Task directions => Can you render the lines of the items below as a JSON list of strings, one string per line with blank lines skipped, starting at the line containing "The image size is (544, 659)." and ending at the line containing "click(x=246, y=520)", both included? Leave the pictures out of the list.

Given records =>

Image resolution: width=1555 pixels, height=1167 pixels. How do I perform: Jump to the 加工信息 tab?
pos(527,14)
--
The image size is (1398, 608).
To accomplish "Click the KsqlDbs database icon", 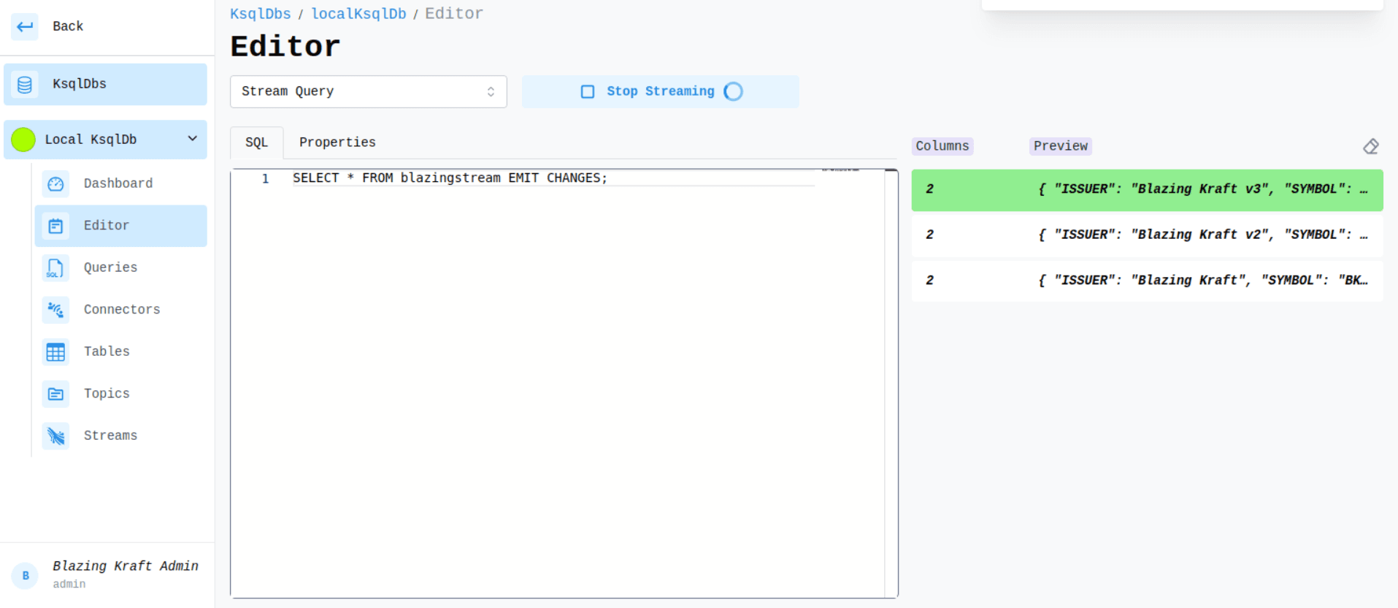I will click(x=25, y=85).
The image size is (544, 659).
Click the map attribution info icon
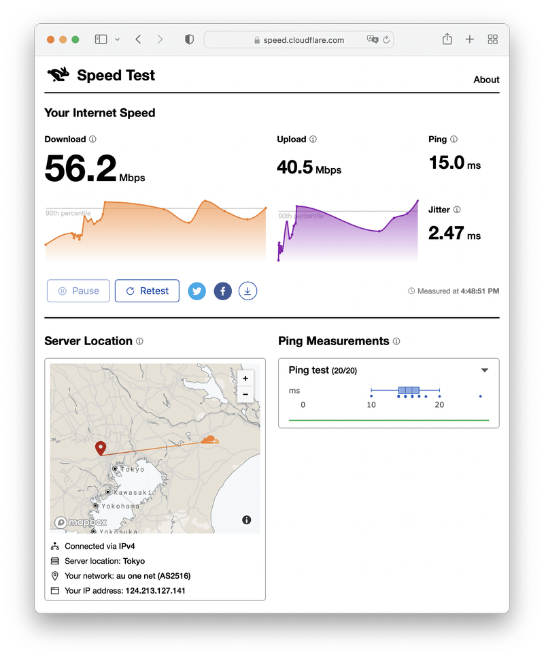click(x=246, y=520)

Finished task =>
[
  "The image size is (544, 659).",
  "Click the map attribution info icon",
  "click(x=246, y=520)"
]